It all seemed so simple. Making sure we covered down on culture, automation, measurement, and sharing while observing the Three Ways would lead us to the land of well-oiled machines.

Given the problems that we were trying to solve, we started out focusing primarily on deploying and maintaining consistent systems and services. If we could do that right, then those services should be able to maintain themselves to a great extent, allowing us to finally have an environment deployed and managed by our analysts without any IT involvement, if the data requirement deemed it necessary. We heard some about that from Damon Edwards a little bit earlier.

So, to that end, we decided to come up with a collection of principles or behaviors derived from many conversations, books, podcasts, and articles. These principles read bottom-up and serve as guideposts to our decision-making.

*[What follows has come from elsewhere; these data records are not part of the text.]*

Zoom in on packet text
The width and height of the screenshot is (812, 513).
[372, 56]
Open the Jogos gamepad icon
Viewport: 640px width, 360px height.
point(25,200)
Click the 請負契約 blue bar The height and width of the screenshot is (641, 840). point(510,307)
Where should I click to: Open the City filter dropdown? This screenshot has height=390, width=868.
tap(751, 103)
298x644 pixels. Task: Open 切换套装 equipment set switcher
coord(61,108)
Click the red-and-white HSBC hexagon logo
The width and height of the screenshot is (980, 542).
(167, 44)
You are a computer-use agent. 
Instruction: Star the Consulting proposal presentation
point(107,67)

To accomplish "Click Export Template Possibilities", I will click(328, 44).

When we start with system and service delivery, the main objective is that our environment must be cookie-cutter deployable, such that every system and service should be built from standardized templates and orchestrated by repeatable workflows, all of which are stored in a configuration management system. Service installation and configuration should be automated.

Then we can move to proactive management. This one is primarily focused on monitoring and alerting. All services should be instrumented to feed a central monitoring system with enough information to know whether or not the service is functioning as expected. We also have a schedule in place for updates to ensure that they are tested before being applied in production.

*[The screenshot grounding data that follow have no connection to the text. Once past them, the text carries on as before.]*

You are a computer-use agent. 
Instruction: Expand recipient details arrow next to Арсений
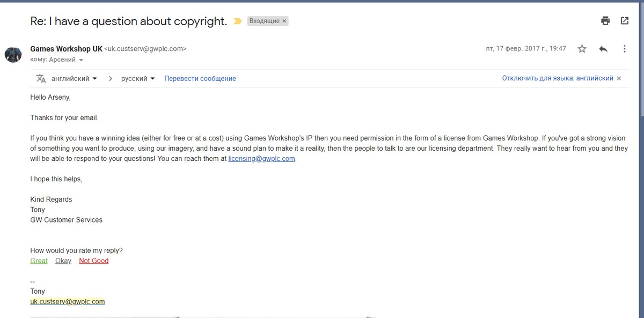pos(81,60)
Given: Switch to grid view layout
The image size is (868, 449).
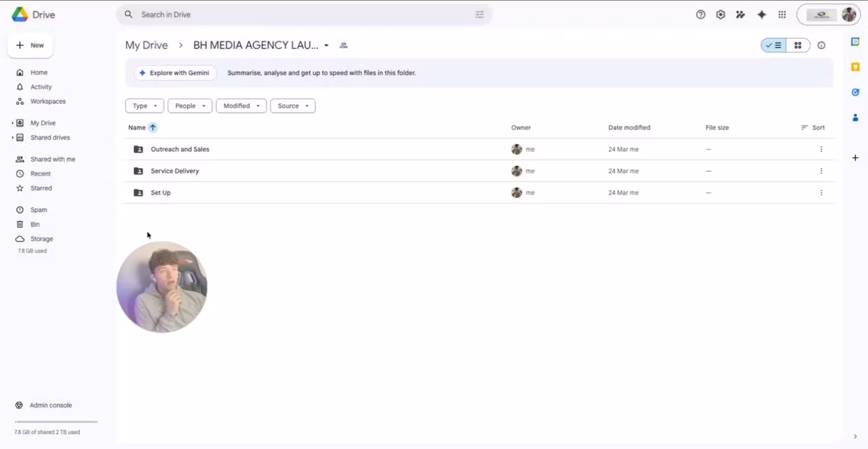Looking at the screenshot, I should [x=797, y=45].
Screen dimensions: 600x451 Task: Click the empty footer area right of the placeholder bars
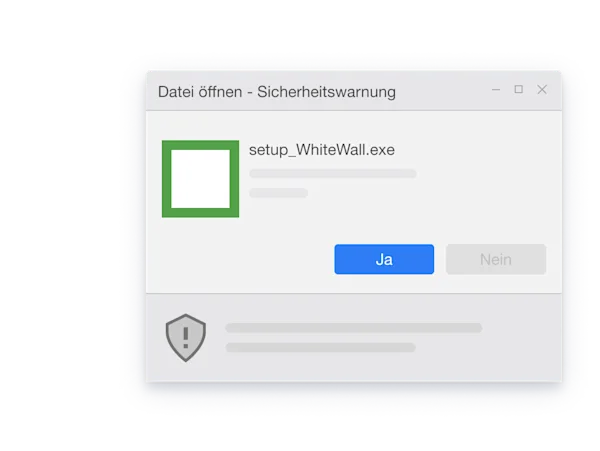click(522, 338)
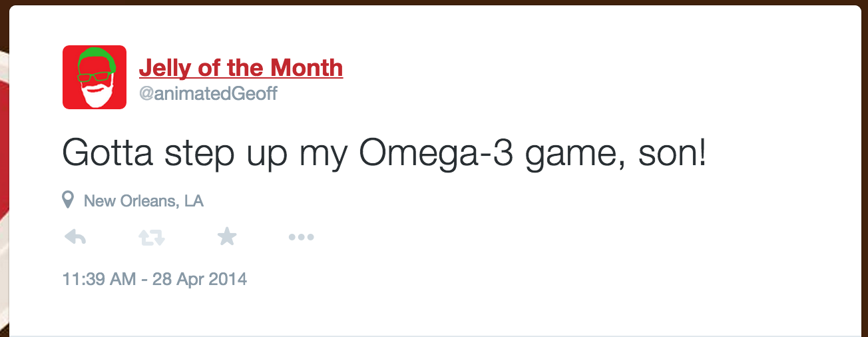Click the reply arrow icon
The height and width of the screenshot is (337, 868).
point(75,236)
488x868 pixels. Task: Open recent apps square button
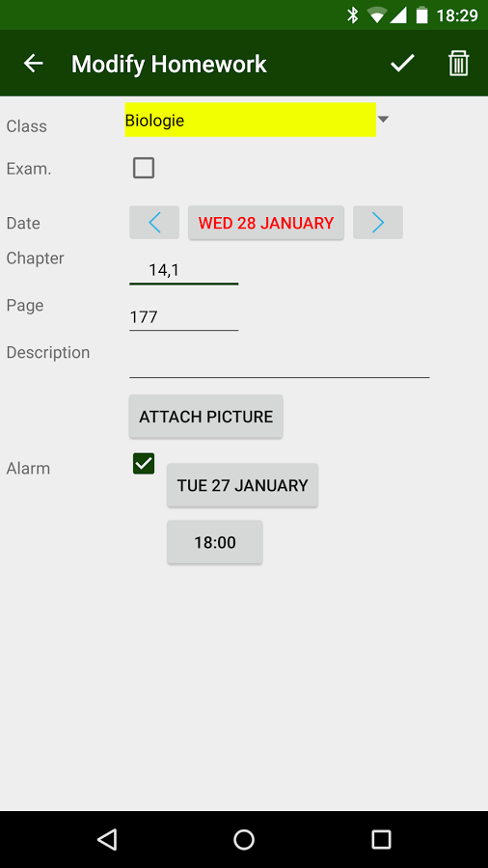pos(381,839)
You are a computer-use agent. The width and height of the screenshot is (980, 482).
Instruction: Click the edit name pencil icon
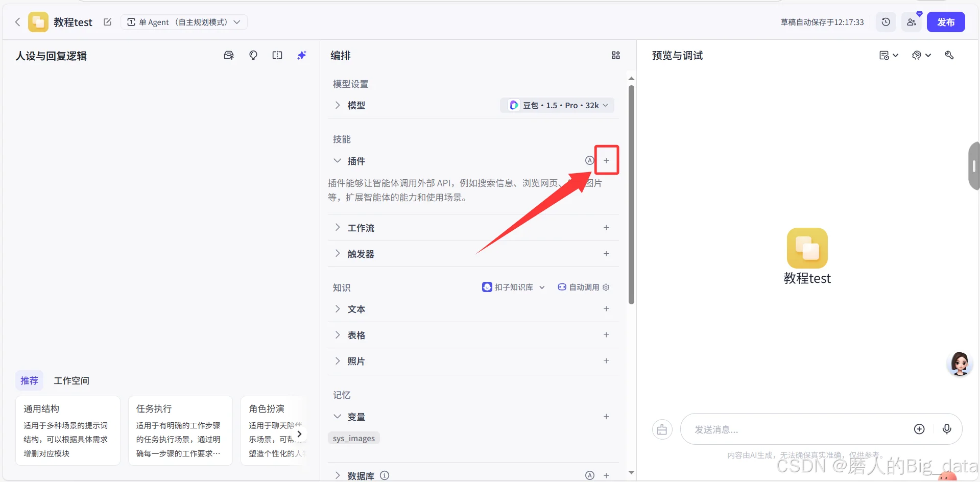(107, 22)
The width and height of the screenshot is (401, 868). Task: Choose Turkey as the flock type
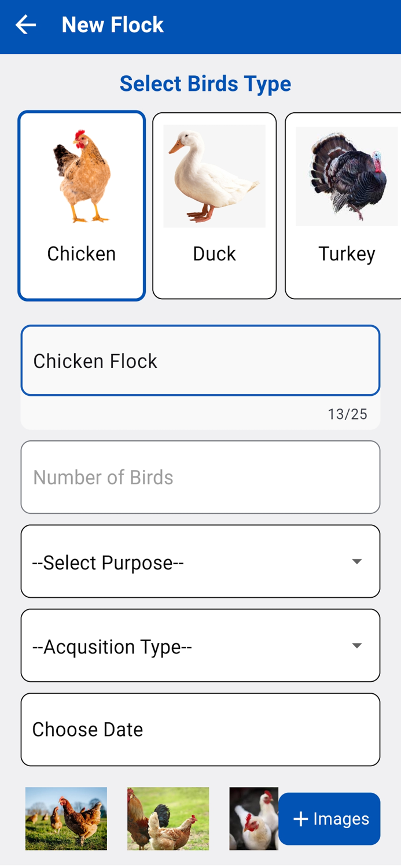click(x=345, y=205)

Which then brings us to consistent operations. This deals with making sure that all changes are tested in a development environment which mirrors all of the production ones. Changes are not made in prod. They are developed, tested, weighed, and measured in dev, and then deployed in prod.

Also, services should be architected to make it easier to simply redeploy a system rather than troubleshoot it and fix the problem. Troubleshooting in production should only occur on repeat failures which indicate a larger problem.

That brings us to self-service provisioning, the ultimate end-all, be-all. All of the previous principles build to allow a service to function in this manner, where a non-IT user can deploy, manage, maintain, and destroy needed services without any admin involvement.

Once the principles were in place, then we began to work. But first, we needed a space. We took over a room and tore out all the cubicles in it. Then we filled it with tables, chairs, computers, and monitors, and we painted all the walls with whiteboard paint.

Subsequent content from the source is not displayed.